------ DATASET EXCERPTS

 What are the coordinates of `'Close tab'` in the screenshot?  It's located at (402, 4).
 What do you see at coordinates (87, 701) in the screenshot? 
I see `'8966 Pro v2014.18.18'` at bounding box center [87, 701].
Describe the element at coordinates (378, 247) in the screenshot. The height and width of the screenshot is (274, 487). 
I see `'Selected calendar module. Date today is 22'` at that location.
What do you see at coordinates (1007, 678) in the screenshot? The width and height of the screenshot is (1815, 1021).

------------
------ DATASET EXCERPTS

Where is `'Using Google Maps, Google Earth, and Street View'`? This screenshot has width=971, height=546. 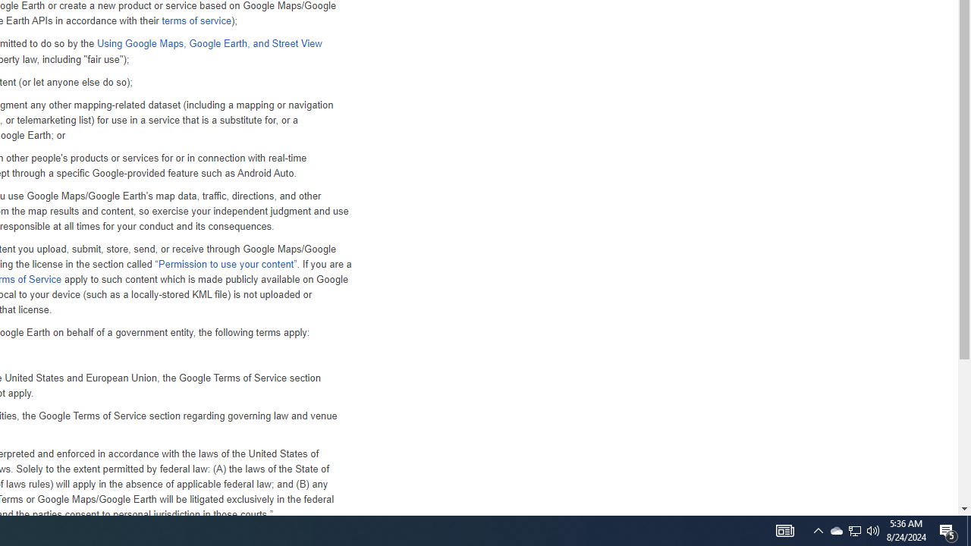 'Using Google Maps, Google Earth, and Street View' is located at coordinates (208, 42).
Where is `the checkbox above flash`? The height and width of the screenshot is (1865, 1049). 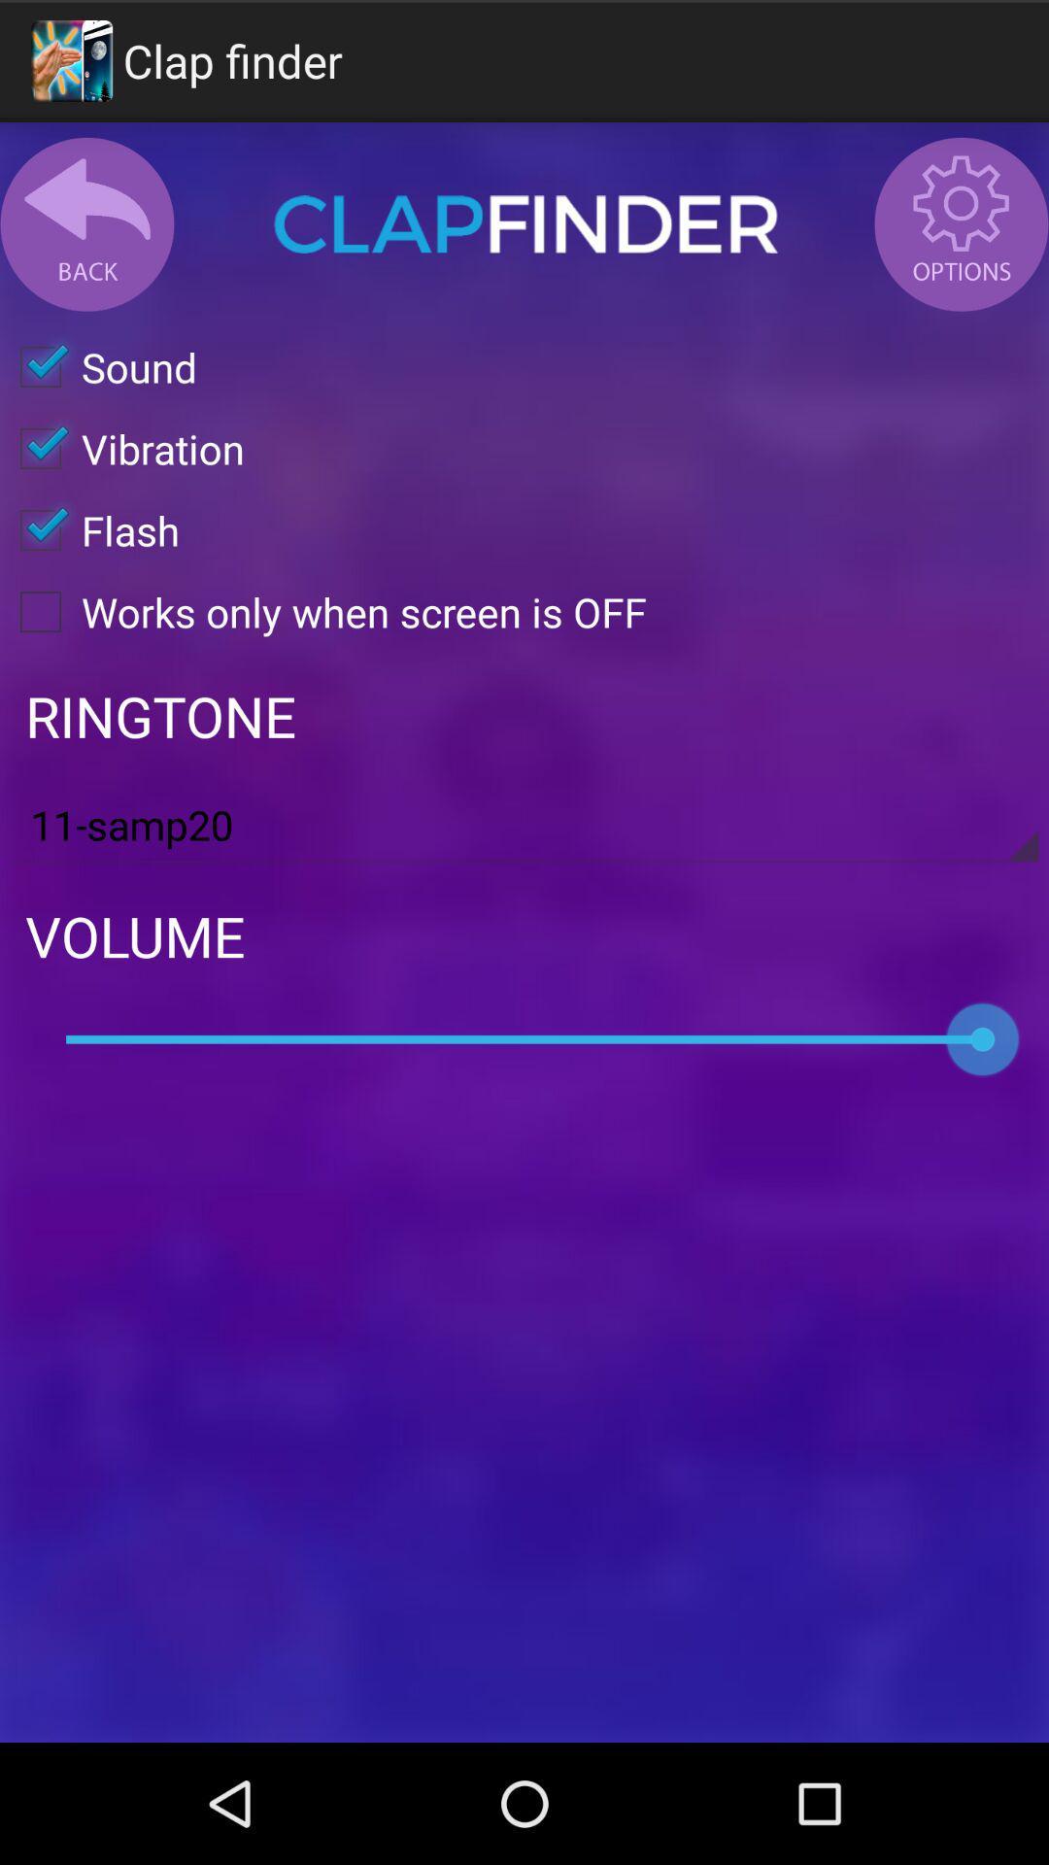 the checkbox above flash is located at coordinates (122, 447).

------------

→ **WHAT IS NEEDED**
Quote the lines exactly, starting at the line that contains "What are the" and ending at the line that contains "What do you see at coordinates (1007, 678)", with both of those lines included.

→ **ANSWER TO THIS TASK**
 What are the coordinates of `'Close tab'` in the screenshot?  It's located at (402, 4).
 What do you see at coordinates (87, 701) in the screenshot? 
I see `'8966 Pro v2014.18.18'` at bounding box center [87, 701].
Describe the element at coordinates (378, 247) in the screenshot. The height and width of the screenshot is (274, 487). 
I see `'Selected calendar module. Date today is 22'` at that location.
What do you see at coordinates (1007, 678) in the screenshot? The width and height of the screenshot is (1815, 1021).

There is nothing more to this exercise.